# [ENTRIES PROVIDED]
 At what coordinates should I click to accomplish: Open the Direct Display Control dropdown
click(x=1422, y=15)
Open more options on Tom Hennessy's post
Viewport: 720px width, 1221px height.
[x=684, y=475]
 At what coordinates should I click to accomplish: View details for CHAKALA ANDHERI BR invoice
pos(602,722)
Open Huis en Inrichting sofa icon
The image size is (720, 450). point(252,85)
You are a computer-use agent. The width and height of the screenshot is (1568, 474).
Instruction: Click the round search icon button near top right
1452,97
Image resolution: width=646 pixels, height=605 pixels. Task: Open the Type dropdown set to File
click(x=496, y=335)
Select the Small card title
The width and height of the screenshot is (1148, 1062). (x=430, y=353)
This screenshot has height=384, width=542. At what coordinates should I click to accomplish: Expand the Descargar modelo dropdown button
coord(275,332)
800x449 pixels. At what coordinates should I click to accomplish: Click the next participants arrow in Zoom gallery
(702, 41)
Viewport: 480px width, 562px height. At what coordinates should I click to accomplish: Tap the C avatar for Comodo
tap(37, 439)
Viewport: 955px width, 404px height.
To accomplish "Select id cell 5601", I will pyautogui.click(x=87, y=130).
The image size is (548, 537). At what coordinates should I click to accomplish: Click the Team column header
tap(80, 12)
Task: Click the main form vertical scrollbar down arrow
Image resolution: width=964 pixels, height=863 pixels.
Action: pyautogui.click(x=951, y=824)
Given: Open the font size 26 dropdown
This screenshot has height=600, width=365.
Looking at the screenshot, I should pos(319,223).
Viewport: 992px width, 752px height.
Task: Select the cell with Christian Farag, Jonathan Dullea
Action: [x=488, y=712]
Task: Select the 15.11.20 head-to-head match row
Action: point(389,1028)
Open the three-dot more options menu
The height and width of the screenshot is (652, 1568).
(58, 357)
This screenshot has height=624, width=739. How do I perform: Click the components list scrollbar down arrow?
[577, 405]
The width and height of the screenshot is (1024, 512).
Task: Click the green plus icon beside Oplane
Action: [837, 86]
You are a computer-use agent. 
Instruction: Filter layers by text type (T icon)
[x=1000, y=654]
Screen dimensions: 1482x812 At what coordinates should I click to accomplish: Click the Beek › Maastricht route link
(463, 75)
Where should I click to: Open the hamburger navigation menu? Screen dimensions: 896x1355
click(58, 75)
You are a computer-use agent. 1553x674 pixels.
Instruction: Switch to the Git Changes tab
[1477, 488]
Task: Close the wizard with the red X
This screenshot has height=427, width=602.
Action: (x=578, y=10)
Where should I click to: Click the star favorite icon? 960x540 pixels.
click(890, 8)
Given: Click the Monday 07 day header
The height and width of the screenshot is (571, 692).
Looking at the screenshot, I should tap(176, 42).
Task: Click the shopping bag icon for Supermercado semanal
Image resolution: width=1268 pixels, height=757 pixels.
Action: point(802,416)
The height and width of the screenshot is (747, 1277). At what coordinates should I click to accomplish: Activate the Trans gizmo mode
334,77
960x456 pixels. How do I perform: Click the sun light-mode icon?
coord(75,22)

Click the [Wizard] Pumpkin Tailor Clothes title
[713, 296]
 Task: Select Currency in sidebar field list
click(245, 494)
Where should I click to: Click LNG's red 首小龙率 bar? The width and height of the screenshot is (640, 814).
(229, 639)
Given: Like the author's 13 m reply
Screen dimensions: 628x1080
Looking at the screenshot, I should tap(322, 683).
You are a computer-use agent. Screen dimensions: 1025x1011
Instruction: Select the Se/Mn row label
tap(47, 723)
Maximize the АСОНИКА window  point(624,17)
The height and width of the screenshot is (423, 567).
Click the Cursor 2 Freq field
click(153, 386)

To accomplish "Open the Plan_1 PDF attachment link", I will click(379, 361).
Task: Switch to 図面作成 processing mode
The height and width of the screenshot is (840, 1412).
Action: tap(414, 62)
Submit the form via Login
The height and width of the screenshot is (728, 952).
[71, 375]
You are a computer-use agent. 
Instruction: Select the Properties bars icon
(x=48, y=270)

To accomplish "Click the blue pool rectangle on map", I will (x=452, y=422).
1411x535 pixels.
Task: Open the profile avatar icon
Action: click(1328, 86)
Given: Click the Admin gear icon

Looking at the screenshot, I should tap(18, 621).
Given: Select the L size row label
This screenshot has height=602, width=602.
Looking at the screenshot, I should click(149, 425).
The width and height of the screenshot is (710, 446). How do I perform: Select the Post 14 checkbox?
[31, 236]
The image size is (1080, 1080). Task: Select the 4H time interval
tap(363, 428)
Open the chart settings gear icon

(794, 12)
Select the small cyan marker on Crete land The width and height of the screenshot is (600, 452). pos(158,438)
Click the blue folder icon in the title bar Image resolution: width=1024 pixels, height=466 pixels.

# [TRY IT]
As you read the records above, find each line that contains "agent" and copy it.

# [REPLY]
You are a computer-use agent. The width and height of the screenshot is (1568, 474).
You are a computer-use agent. 
You are a computer-use agent. 1553x674 pixels.
You are a computer-use agent. Screen dimensions: 1025x1011
You are a computer-use agent. 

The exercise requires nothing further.